The Solicitor-General's new guidelines are divisive.

Photo by Tingey Injury Law Firm / Unsplash

Republished with Permission

Peter Williams
Writer and broadcaster for half a century. Now watching from the sidelines although verbalising thoughts on www.reality check.radio three days a week.

With the Parliamentary Select Committee process on David Seymour’s Treaty Principles Bill not far from starting, we should look carefully at a policy from the Solicitor-General’s office dated October 1.

Remember that Seymour’s prosed third principle, based on Article Three of the Treaty itself, says “all New Zealanders are equal under the law with the same rights and duties”.

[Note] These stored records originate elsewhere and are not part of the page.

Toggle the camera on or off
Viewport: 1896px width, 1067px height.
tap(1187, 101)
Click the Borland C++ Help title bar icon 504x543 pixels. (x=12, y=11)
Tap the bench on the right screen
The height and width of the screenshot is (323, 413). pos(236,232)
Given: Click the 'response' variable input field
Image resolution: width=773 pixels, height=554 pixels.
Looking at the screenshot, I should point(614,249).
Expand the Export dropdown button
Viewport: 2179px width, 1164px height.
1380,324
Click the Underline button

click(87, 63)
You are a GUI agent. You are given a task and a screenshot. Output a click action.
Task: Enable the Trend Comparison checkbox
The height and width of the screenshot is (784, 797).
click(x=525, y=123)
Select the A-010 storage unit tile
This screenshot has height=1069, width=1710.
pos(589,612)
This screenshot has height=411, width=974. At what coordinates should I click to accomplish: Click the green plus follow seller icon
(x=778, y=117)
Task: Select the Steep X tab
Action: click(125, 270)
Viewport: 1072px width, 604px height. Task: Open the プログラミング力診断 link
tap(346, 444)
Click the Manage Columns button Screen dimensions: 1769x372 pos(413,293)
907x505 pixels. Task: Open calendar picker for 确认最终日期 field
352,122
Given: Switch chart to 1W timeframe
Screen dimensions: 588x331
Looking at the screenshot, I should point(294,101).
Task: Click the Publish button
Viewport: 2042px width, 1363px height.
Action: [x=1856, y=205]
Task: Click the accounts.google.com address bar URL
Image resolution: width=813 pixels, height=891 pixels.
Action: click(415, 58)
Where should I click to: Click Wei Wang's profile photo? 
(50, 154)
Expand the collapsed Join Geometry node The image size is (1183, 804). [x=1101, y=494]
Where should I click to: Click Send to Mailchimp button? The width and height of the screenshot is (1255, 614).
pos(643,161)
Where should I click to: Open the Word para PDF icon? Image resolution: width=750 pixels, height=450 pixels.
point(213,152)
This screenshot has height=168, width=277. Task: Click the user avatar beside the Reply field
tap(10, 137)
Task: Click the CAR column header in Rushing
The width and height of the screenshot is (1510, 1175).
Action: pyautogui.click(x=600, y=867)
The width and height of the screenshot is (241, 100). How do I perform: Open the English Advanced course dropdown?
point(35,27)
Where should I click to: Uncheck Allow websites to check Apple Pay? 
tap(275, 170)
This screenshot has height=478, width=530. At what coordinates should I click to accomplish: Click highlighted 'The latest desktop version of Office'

What could be so difficult about that? The same rights and duties for all citizens and residents of a nation is surely the basis of a modern and liberal democratic society.

But on October 1, the Solicitor-General released what can only be interpreted as the middle finger to a government that was elected promising to removed special rights for any one particular group of New Zealanders. From what I can ascertain, there has been little or no follow-up or analysis of Una Jagose’s The Solicitor-General’s Prosecution Guidelines.

It starts off well enough.

The goal remains to ensure New Zealand continues to benefit from prosecution processes which are underscored by the core values of transparency, equality and fair application of the law to all participants, and reflect the legitimate public interest in prosecuting criminal offending.

So far so good.

But then this.

It is well documented that the criminal justice system delivers disproportionately adverse results for Māori, who are over represented as both defendants and victims.

The guidelines ask prosecutors to think carefully about particular decisions where a person (either the defendant or victim) is Māori, or a member of any other group that is disproportionately impacted by the criminal justice system.

It goes on.

Being Māori could correlate with deprivation or trauma that may be relevant to a specific decision although that does not mean that decision must be made in a particular way. The guidelines refer to Māori specifically because they are tangata whenua to whom the Crown has obligations under the Treaty of Waitangi/Te Tiriti o Waitangi. This reflects the Crown’s duties under the Treaty/Te Tiriti.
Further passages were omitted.